The RJAT procedure under Decree-Law 10/2011 follows these steps: (1) Filing a written request for arbitral pronouncement with CAAD identifying contested tax acts, legal grounds, and requested relief; (2) CAAD's President accepts the request and automatically notifies the Tax and Customs Authority; (3) The Deontological Council appoints an arbitrator for single tribunals, or parties select arbitrators for three-member panels under Article 6(2) and 11(1)(b) of RJAT; (4) Parties may refuse arbitrator appointments within the legal deadline per Articles 6 and 7 of the Deontological Code; (5) The tribunal is constituted; (6) The Tax Authority submits its reply and administrative file within the prescribed period; (7) Evidence production occurs, including document filing, witness examination if requested under Article 29(1)(e) of RJAT; (8) Parties submit written arguments; (9) The tribunal issues its decision within six months, extendable by two months under Article 21(2) of RJAT. Process 272/2017-T exemplifies this timeline: request filed April 18, 2017; tribunal constituted July 3, 2017; deadline extended to March 3, 2018.
How does the Portuguese Tax Authority treat compensatory interest on additional IRS assessments?
The Portuguese Tax Authority automatically assesses compensatory interest on additional IRS assessments pursuant to Article 35(10) of the General Tax Law (LGT) and Article 61(5) of the Tax Procedure Code (CPPT). Compensatory interest compensates the State for delayed tax receipt and accrues from the original payment deadline until actual payment or settlement.
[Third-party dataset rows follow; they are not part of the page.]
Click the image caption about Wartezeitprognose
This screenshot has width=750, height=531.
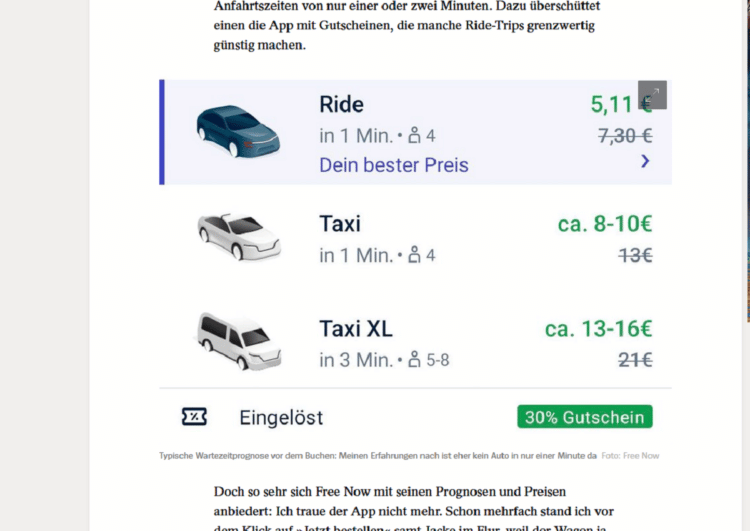click(378, 456)
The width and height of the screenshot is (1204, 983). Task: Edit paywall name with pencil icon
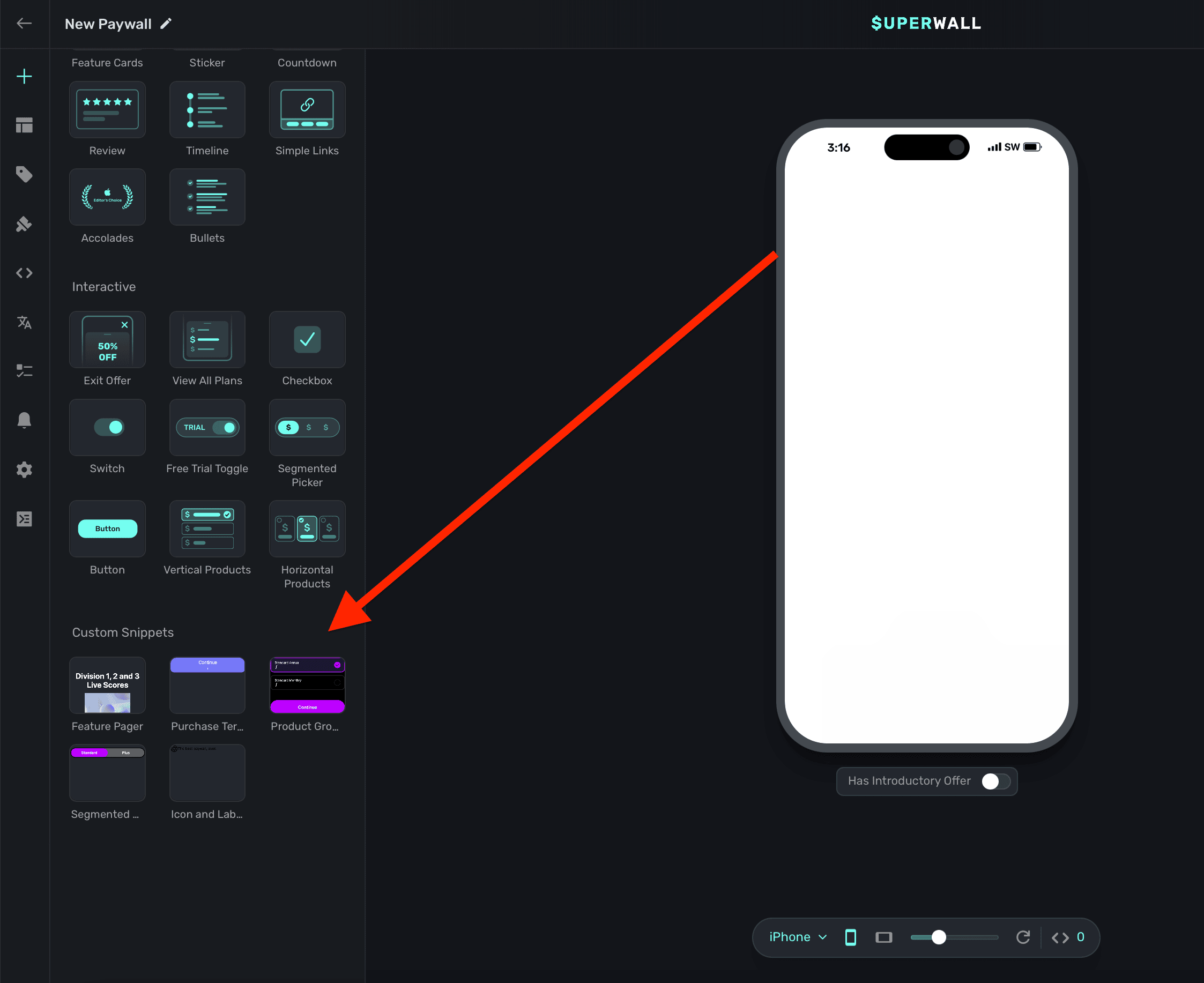[166, 23]
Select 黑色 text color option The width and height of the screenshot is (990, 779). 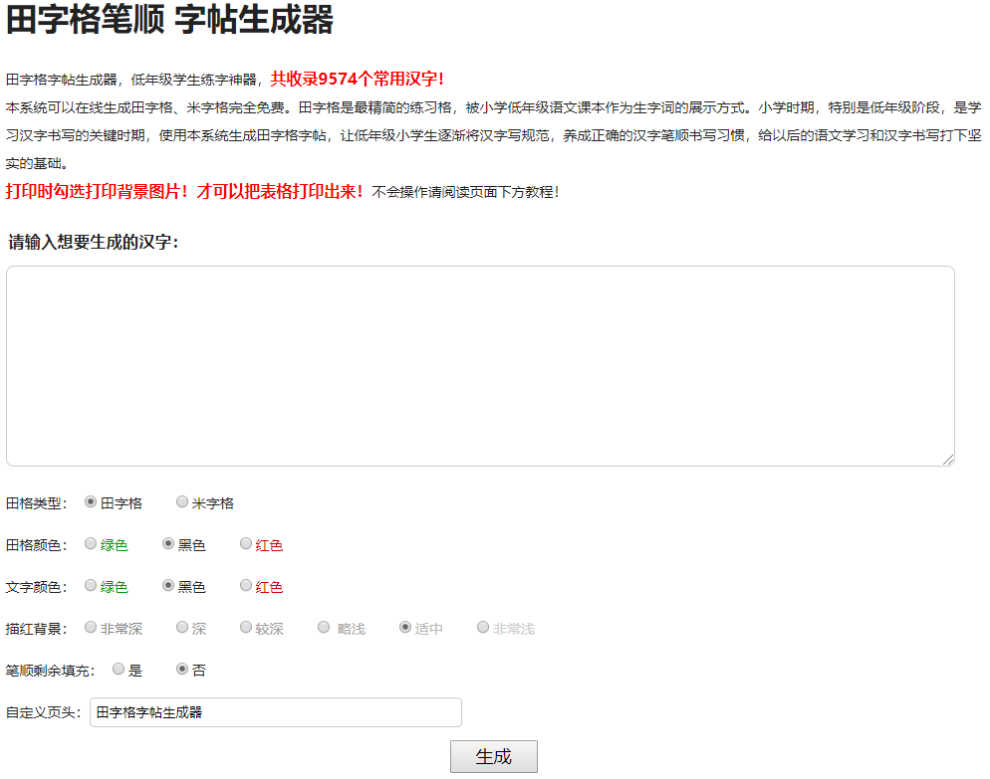[x=165, y=586]
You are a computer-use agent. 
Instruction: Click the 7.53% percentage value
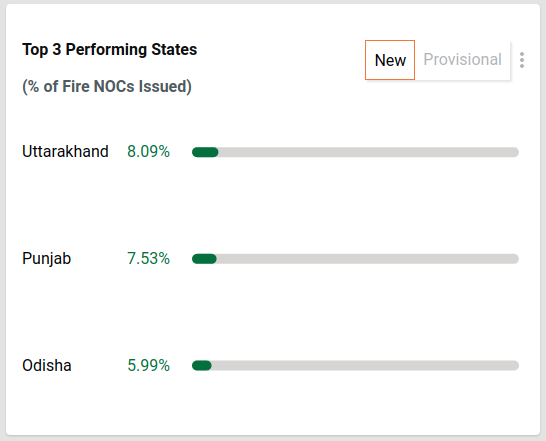(148, 258)

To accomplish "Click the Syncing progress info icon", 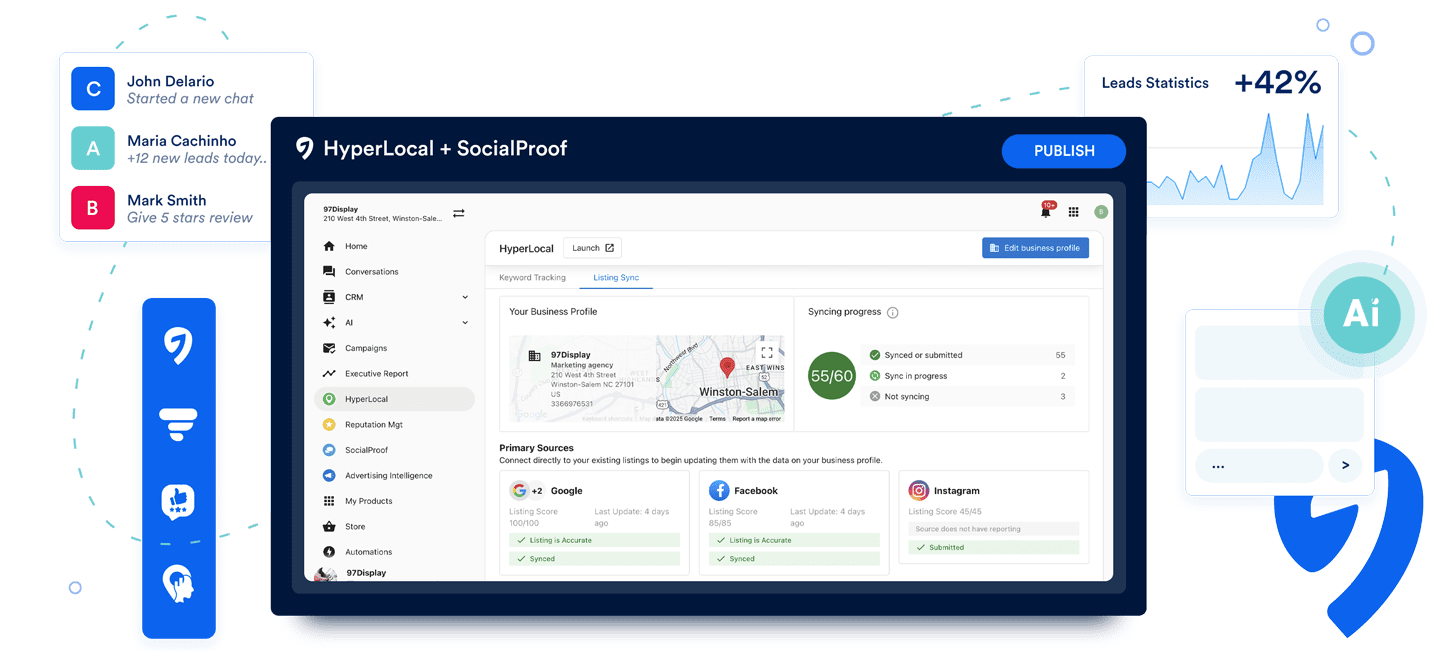I will click(893, 312).

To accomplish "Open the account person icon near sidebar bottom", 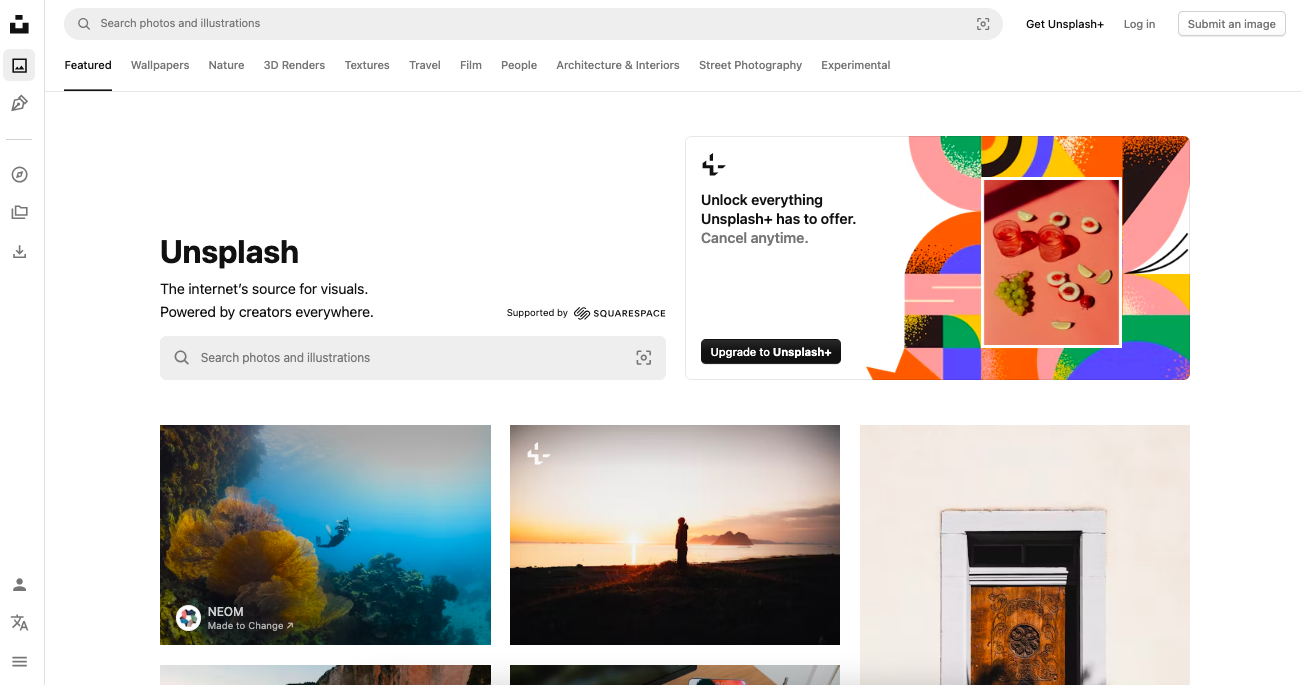I will 19,584.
The applicable rate is established by Ordinance 291/2003 of April 8. In Process 272/2017-T, the Tax Authority issued separate compensatory interest assessment acts for 2012, 2013, and 2014 alongside the principal additional assessments. When additional assessments are annulled, related compensatory interest must also be cancelled. Importantly, taxpayers have reciprocal rights: the claimants expanded their request under Article 265(2) of the Civil Code to seek compensatory interest at the maximum legal rate from the Tax Authority under Articles 43(1) and 35(10) of LGT and Article 559 of the Civil Code for amounts improperly collected, recognizing bidirectional interest obligations.
What are the grounds for annulling additional IRS tax assessments related to tourism income in Portugal?
Grounds for annulling additional IRS assessments related to tourism income include: (1) Tax Authority's failure to satisfy its burden of proof under Article 74(1) of the General Tax Law regarding legal assumptions and factual bases for taxation; (2) Incorrect legal qualification of income, such as misclassifying Category B business income as Category F property income; (3) Insufficient motivation or legal foundation in the tax inspection report; (4) Improper reliance solely on administrative Circulars without substantive legal or individualized factual analysis; (5) Absence of "founded indications" demonstrating the income classification; (6) Procedural irregularities during inspection or assessment. In Process 272/2017-T, claimants argued the Tax Inspection Services' final report was "neither congruent nor clear," constituting mere "conclusive judgment" without proper evidentiary support. They contended the Tax Authority failed to demonstrate specific facts justifying Category F classification for tourist exploitation contract income. The tribunal examined witness testimony, binding VAT information, comparative inspection reports, and contractual documentation to evaluate whether the Tax Authority met its evidentiary obligations.